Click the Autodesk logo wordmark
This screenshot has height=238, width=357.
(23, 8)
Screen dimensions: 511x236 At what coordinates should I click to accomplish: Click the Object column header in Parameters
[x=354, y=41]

● **PROBLEM REQUIREMENTS**: Copy every line of the records above verbatim, changing nothing and leaving nothing out.

● **SOLUTION TO THIS EXERCISE**:
Click the Autodesk logo wordmark
This screenshot has height=238, width=357.
(23, 8)
Screen dimensions: 511x236 At what coordinates should I click to accomplish: Click the Object column header in Parameters
[x=354, y=41]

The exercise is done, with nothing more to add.